75,uc1.31378007786018,465,"[activities, advanced, agencies, aim, analyzes...",Announcement of the College of Dentistry.,"[(0, 0.9902214)]"
74,uc1.31378007786018,427,"[activities, addition, administration, agricul...",Announcement of the College of Dentistry.,"[(0, 0.99609435)]"
73,uc1.31378007786018,396,"[anatomy, anatomy, anesthesia, bachelor, bacte...",Announcement of the College of Dentistry.,"[(1, 0.99317986)]"
72,uc1.31378007786018,391,"[act, age, age, also, also, anaesthesia, anato...",Announcement of the College of Dentistry.,"[(0, 0.9976324)]"
...,...,...,...,...,...
118,uc1.31378004834720,279,"[academic, adjacent, allied, almost, almost, a...",UCSF School of Dentistry bulletin.,"[(1, 0.99253035)]"
119,uc1.31378004834720,294,"[aadsas, aadsas, aadsas, aadsas, aadsas, aadsa...",UCSF School of Dentistry bulletin.,"[(1, 0.9971509)]"
120,uc1.31378004834720,335,"[academic, academicians, access, actively, adm...",UCSF School of Dentistry bulletin.,"[(0, 0.20181063), (1, 0.79818934)]"
114,uc1.31378004834720,228,"[accredited, accredited, addition, additional,...",UCSF School of Dentistry bulletin.,"[(0, 0.017226098), (1, 0.9827739)]"


### Exercise:

* Try changing the number of topics.
* Try building a topic model by document, rather than by page (this is probably way too involved for the workshop, but might be interesting to try later)

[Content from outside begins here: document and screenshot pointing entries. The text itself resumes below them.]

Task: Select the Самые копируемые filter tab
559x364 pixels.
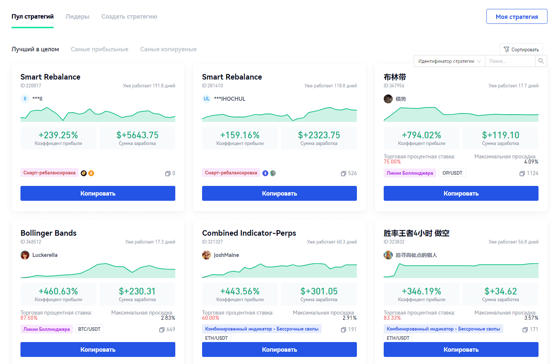Action: [168, 49]
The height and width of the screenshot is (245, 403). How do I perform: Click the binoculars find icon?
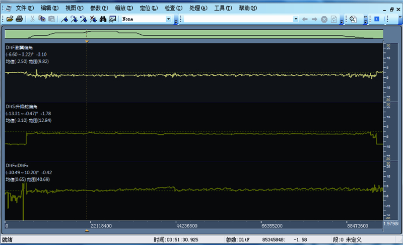102,19
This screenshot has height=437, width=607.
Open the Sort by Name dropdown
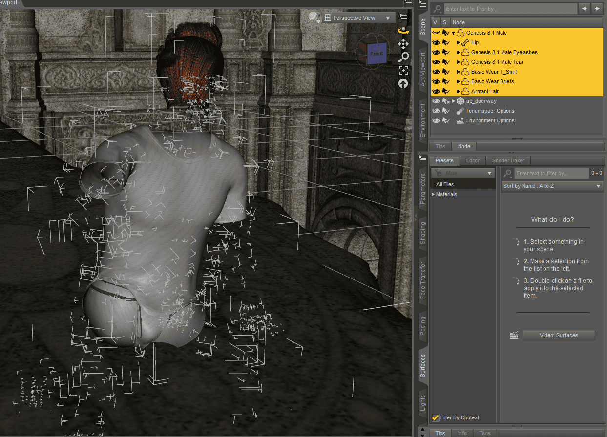552,186
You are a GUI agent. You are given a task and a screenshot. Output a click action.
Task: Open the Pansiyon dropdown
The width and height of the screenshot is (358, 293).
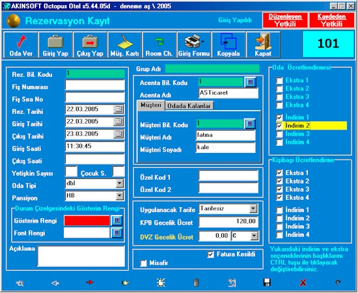(119, 196)
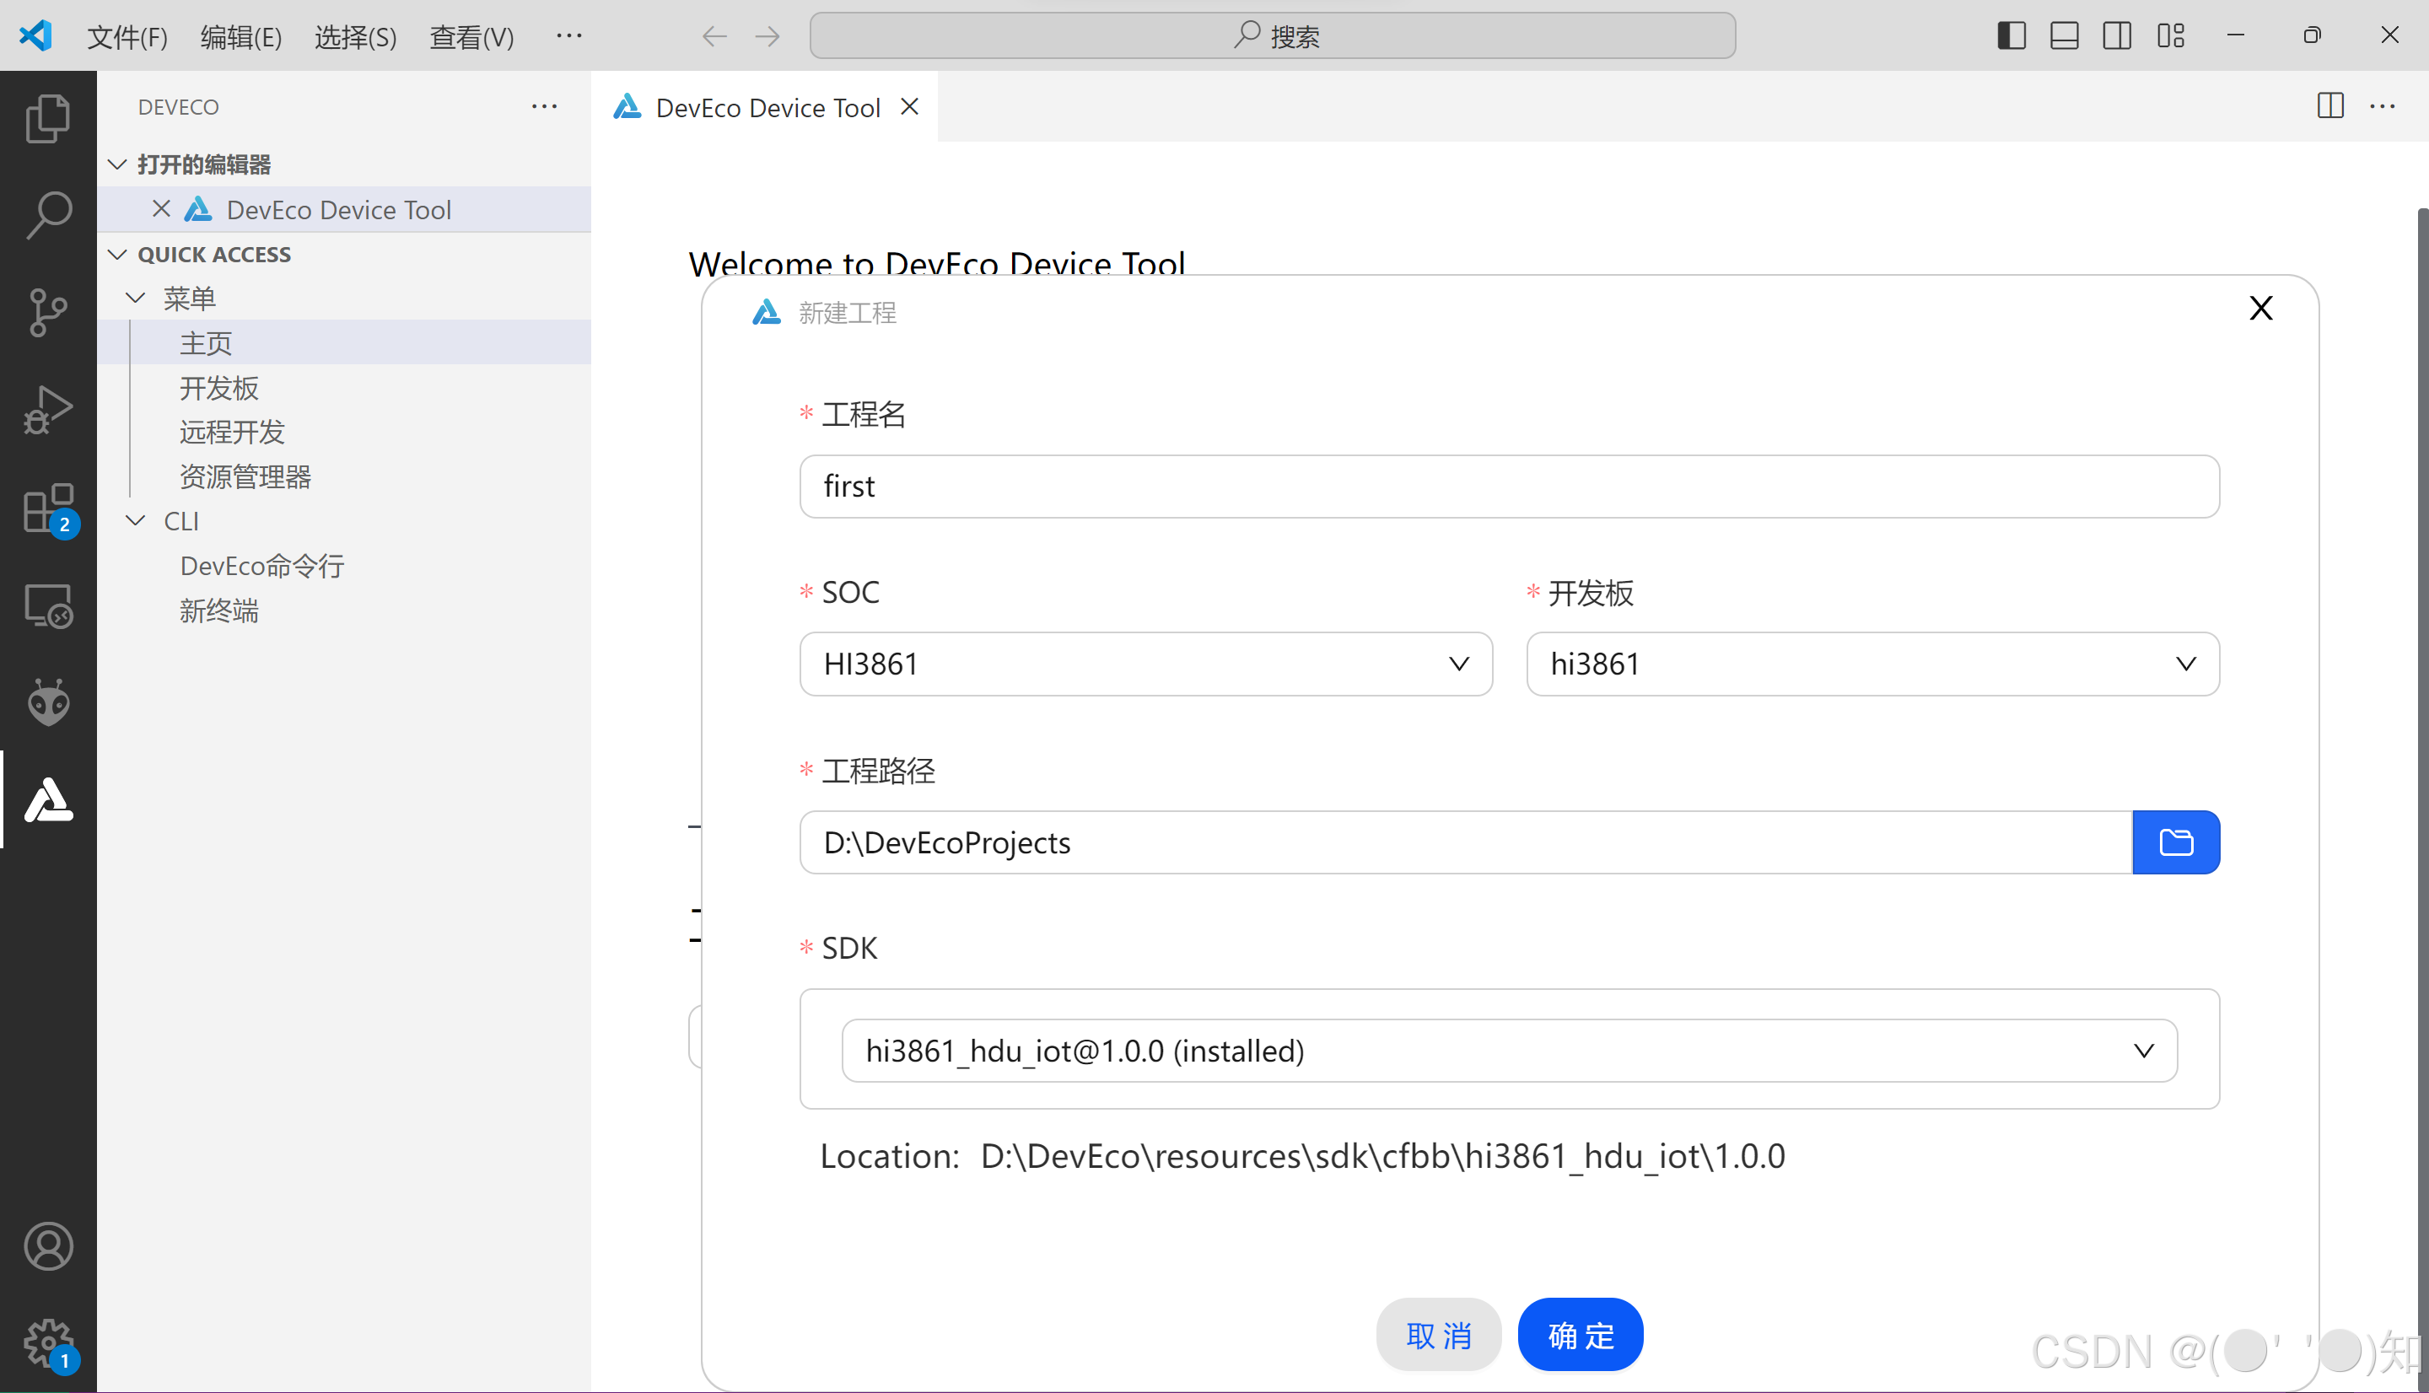Screen dimensions: 2429x1393
Task: Open the Explorer view in activity bar
Action: [x=48, y=118]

### Analyzing a single document in the general topic model

Take a look at the results for a single document (you'll need to look up the page number for a document)
for example, you can look up the document for the first record: https://babel.hathitrust.org/cgi/pt?id=uc1.31378007786000&view=1up&seq=9                                            

In [45]:
vol_df.iloc[0]

htid                                          uc1.31378007786000
page_number                                                   18
page_tokens    [albert, alfred, allen, alphabetically, anatom...
title                  Announcement of the College of Dentistry.
topics                                          [(1, 0.9971179)]
Name: 0, dtype: object

In [49]:
vol_df.iloc[0]['page_tokens'][150:160]

['pathology',
 'pathology',
 'pauline',
 'professor',
 'professor',
 'professor',
 'professor',
 'professor',
 'professor',
 'professor']

### Exercise

Try finding a document with a more ambigous categorization. Does the more ambiguous categorization from Gensim match your general intuition about the document?